Stop traumatizing and don't look for easy quick solutions, sorry they will not happen !! But baby steps will.. I hope the Phoenix trauma center continues doing what they do! I really do feel like someday the stigmas of mental health will fade into darkness. and when they do, America will reduce the numbers of deaths by suicide I think by 70 percent!! Call it a dream I call it POSSIBLE!! If you are reading my post right now and you're feeling out of place in your world, ITS OK!!
I did not look at myself in a mirror for 11 years! I do now. Because people like me and you are sharing thoughts and prayers about mental health. Please don't say you are suffering from mental illness. I would like you to look in that mirror and say, My mental CHALLENGES seem very tough today but I'm not going to dwell on it. If you put a saddle on a horse backwards. All you will ever see is what's behind you. And sorry to mention you will see a horses A$" too. The CHALLENGE YOU FACE IS TURNING THE SADDLE THE CORRECT WAY AND RIDE BOLDLY RIDE!! YOU WILL BE FINE I PROMISE. ITS A CHALLENGE GO FOR IT!!
PEACE OUT!! HAPPY HOLIDAYS!!!
Is addiction limited to drugs and alcohol only? What abouy other things? Could sex be an addiction caused by trauma?
Hi Kareem, I don't think there is as much research or discussion about this - but I would say that there are many other behaviors (such as sex, gambling, work, etc) that someone can become addicted to, and that this addiction can be fueled by past trauma.
@@PhoenixTraumaCenter Thanks I apprecaite that.
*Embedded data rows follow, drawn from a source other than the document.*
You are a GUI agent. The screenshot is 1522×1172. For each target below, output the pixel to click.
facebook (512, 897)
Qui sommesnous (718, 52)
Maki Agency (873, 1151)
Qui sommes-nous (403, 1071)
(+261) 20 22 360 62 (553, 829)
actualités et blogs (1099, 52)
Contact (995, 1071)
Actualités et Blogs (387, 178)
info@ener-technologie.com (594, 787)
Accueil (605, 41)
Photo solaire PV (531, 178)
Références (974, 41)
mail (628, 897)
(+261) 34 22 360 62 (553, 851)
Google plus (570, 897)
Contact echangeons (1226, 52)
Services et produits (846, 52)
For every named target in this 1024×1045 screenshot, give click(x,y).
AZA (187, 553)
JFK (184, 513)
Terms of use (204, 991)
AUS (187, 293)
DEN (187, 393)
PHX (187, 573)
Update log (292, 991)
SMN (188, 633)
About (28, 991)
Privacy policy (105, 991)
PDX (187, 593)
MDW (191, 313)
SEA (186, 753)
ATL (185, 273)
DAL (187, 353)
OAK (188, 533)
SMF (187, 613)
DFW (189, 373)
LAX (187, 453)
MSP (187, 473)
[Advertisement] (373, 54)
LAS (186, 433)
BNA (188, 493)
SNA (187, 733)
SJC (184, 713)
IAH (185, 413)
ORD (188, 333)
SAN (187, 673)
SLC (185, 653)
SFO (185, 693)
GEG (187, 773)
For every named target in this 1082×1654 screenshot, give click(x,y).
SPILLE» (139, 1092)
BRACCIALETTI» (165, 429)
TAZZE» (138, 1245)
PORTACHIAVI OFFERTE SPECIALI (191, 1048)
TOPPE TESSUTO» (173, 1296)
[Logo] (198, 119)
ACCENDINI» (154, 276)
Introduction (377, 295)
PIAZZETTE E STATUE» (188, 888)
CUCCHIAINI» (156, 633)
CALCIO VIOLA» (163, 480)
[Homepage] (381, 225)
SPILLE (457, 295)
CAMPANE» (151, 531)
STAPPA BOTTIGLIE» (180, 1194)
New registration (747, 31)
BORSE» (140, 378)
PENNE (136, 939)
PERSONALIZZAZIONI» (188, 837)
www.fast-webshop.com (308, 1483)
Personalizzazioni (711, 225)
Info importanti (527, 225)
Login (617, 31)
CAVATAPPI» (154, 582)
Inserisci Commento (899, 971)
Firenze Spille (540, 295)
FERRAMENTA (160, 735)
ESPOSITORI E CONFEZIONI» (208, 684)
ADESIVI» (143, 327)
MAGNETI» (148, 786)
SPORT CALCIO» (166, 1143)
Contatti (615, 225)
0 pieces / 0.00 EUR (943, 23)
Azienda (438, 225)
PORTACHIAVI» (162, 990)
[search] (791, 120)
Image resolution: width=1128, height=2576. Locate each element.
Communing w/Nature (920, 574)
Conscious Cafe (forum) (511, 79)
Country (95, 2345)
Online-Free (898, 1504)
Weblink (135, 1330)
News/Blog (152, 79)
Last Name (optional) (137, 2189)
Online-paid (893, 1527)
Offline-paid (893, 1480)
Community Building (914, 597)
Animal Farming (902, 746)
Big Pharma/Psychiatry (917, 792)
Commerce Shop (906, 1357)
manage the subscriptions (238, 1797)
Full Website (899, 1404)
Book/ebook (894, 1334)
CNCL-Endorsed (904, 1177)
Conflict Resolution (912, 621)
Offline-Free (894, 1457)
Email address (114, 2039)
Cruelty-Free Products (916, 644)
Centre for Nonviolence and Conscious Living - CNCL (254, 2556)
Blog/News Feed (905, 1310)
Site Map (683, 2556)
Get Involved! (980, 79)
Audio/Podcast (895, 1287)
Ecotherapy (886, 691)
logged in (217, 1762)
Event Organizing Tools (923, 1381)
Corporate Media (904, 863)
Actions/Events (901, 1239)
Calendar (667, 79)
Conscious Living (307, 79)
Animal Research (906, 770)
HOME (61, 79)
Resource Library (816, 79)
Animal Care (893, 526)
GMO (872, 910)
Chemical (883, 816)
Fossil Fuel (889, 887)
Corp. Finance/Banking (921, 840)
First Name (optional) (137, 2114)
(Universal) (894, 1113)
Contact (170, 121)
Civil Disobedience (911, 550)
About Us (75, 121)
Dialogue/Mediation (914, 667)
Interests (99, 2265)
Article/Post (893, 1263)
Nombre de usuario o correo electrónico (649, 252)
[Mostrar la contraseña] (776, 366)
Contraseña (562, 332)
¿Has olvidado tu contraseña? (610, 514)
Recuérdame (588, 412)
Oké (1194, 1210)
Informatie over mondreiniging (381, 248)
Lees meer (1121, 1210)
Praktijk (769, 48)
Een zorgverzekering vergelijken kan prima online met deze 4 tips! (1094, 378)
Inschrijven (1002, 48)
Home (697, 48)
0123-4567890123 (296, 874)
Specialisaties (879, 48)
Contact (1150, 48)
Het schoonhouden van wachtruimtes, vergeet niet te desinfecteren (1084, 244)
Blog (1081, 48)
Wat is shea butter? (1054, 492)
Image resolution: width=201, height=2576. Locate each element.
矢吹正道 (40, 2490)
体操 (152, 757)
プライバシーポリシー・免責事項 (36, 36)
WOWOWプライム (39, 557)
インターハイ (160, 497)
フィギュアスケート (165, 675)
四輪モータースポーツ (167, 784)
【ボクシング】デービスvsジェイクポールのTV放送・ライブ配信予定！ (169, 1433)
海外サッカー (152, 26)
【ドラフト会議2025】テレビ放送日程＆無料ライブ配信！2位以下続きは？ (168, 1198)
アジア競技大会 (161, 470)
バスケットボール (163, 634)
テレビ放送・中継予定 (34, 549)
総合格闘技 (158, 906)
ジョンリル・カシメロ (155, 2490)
I also didn't find much association when searching the internet. I'm 40 and can't stop thinking about sex, though I'm married. But the truth is, I grew up deprived from sex until age 33 due to religion, so I think I have a valid excuse here not to be classified as a sex addict or sex obsessed?
@@aktuber101 I think that would be a relatively common response to what you experienced. It wouldn't really be appropriate for me to label/diagnose/assess anyone via youtube. However, if it is causing disruption to your life or marriage, it would be a good thing to seek some support around from a therapist or explore a support group to see if it is right for you.
Any single addiction or multiple addictions can be from trauma in my experience. Bullying, blatant racism, physical beatings by school colleagues, domestic violence, being secluded, jail, prison, police brutality, divorce, PTSD from war, family suicide, and family abuse are also causes for addiction. Everyone is affected mildly or to the extreme toward addictions!
Plss help me i have trauma using drug
Hi Mr WTF - we encourage you to reach out to a local community resources for support. Perhaps we can help connect you with someone that can help. Is there an email we can contact you at?
No such thing as "Gun Violence"!!!!
Your loud swallowing sounds throughout the video are super distracting and annoying lol
😂 haha sorry! That was one of the first videos with a new microphone
@@PhoenixTraumaCenter Eek that was a little harsh of them, I definitely noticed but I'm still glad I found the video. The information was really great, I had never heard that the mechanism for mental and physical pain is the same in the brain. I started drinking due to mental trauma, then I experienced physical trauma and chronic pain and continued to use alcohol for that too. And now I'm a severe alcoholic. Definitely can spot the correlation.